_ASSIGNED TASK_:
With the pictures removed, retype the lines from the one holding "The width and" through the end of the records, exactly as written.

[Screenshot grounding data]
________

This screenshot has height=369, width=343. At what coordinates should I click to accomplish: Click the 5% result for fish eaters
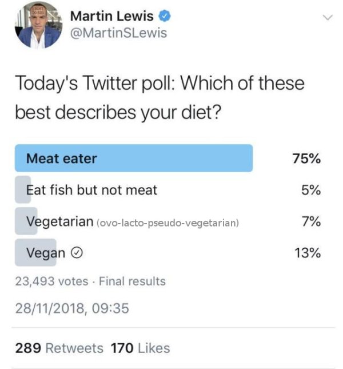[x=311, y=190]
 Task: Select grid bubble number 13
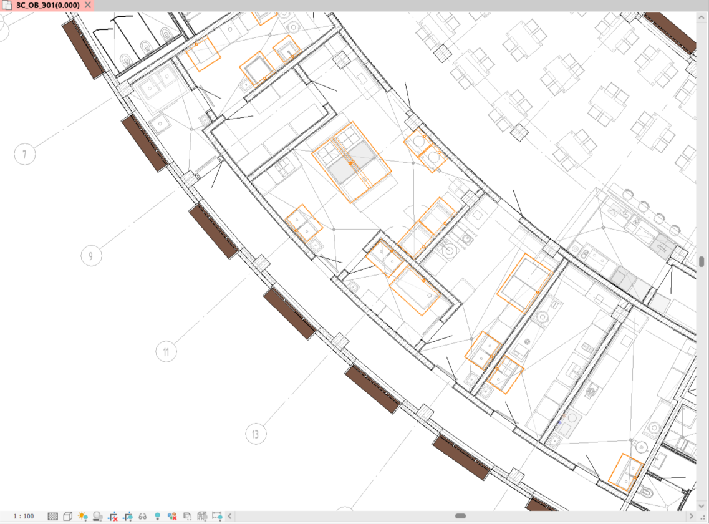[x=255, y=434]
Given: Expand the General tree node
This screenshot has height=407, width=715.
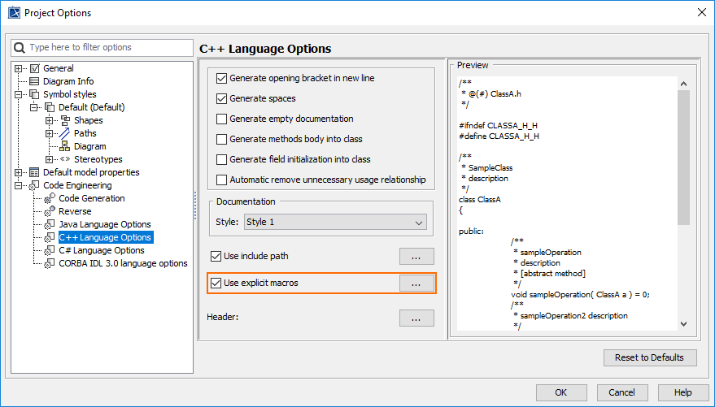Looking at the screenshot, I should (x=19, y=68).
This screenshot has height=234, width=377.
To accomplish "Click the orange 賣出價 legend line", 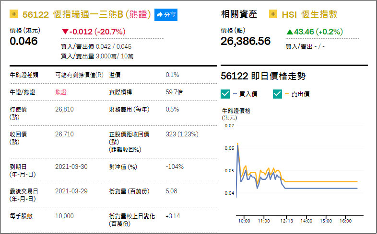I will tap(287, 94).
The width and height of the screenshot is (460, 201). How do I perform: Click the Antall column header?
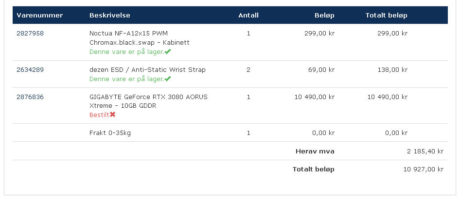(x=248, y=15)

________

_EXERCISE OUTPUT_:
The width and height of the screenshot is (460, 201). How do I perform: Click the Antall column header?
(x=248, y=15)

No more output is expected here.